Anyway, what I remember about McSorley was what a nice guy he was off the ice. He seemed to genuinely like talking to reporters and actually remember their names, asking about their families and so forth, and chatting me up one day when he found out that I was a working reporter with a Ph.D. I particularly contrasted my experience with the poor guy on our paper who covered baseball's Pirates and was forced into daily interaction -- or futile attempts at it -- with moody slugger Barry Bonds. I certainly got the better end of that deal.

I was reminded of what I liked about hockey players when I watched some of yesterday's Stanley Cup playoff game between the Chicago Blackhawks and the San Jose Sharks. In that game, Chicago defenseman Duncan Keith was hit in the face by a flying puck that a Sharks' player was trying to clear out of his defensive zone on a power play. Keith lost seven teeth and suffered cuts around the mouth, but news accounts matter-of-factly noted, he returned before the period was over and helped his team beat San Jose 4-2 for a series sweep.

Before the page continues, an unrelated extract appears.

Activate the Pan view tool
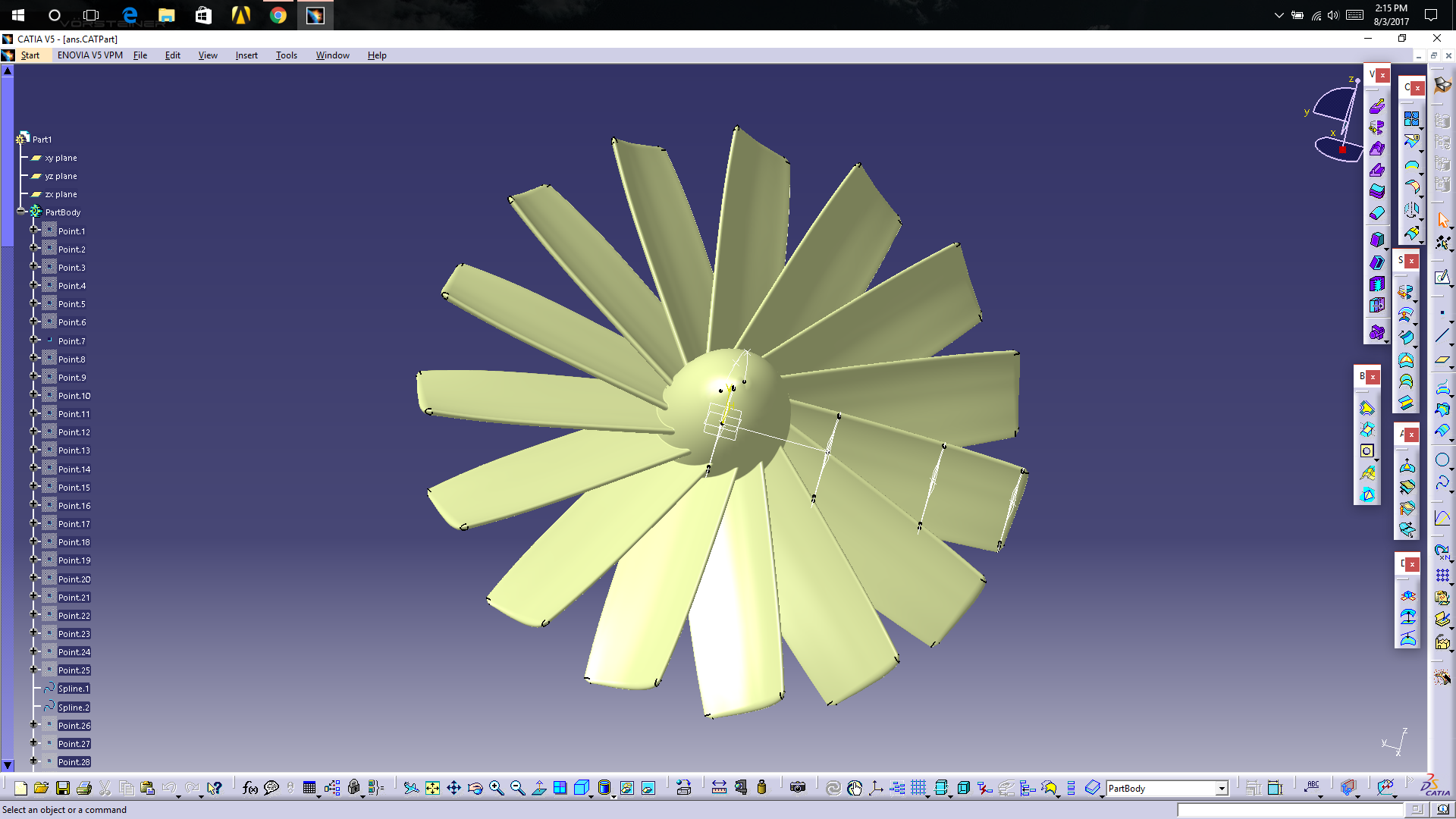The image size is (1456, 819). pyautogui.click(x=453, y=789)
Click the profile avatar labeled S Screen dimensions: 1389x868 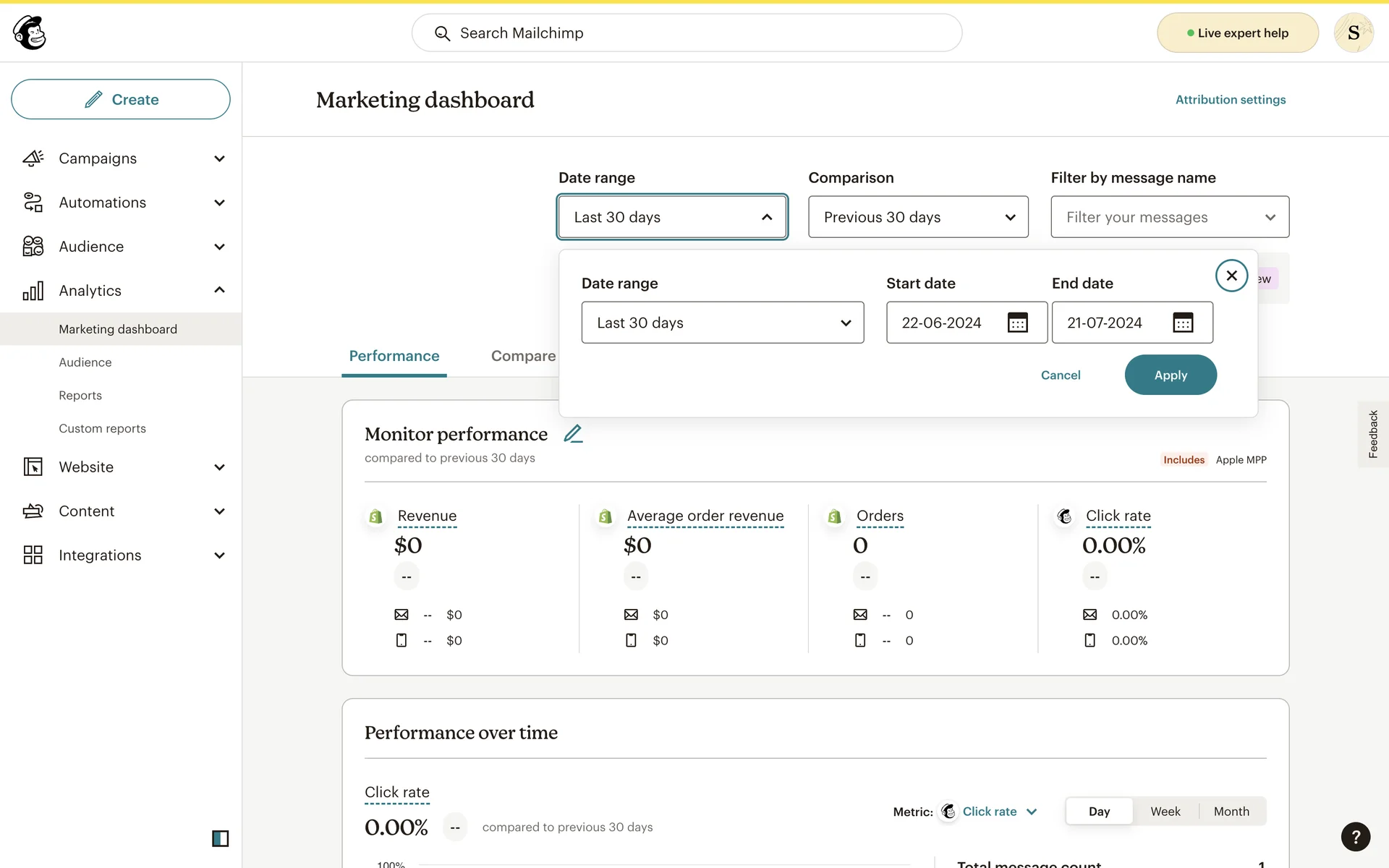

(A few things to note about hockey players, pucks and teeth, other than the lack of pearly whites that some players exhibit. It's a hazard of the game -- most NHL media guides will list a team dentist in addition to a team physician. I once asked a Penguins' player if he ever worried about the possibility of being hurt. "If I worried about it, I couldn't be out here," he said. Covering a Penguins skate before a playoff game, I once got hit just in the calf with an airborne puck that wasn't shot that hard. It hurt for a couple of days.)

Now let's face it, if Keith's injury happened to a major league baseball player, the guy would be out for the rest of the season. The NFL or NBA, at least for a few games. But not only did the Chicago player return for the rest of the game, but he talked to the media about it, joking that he'd be in for a "long evening at the dentist" and revealing that two of the teeth that got knocked out were fake anyway.

"I'll take all my teeth out if we continue winning in the playoffs," he said.

Words that I'm sure were never spoken by Barry Bonds.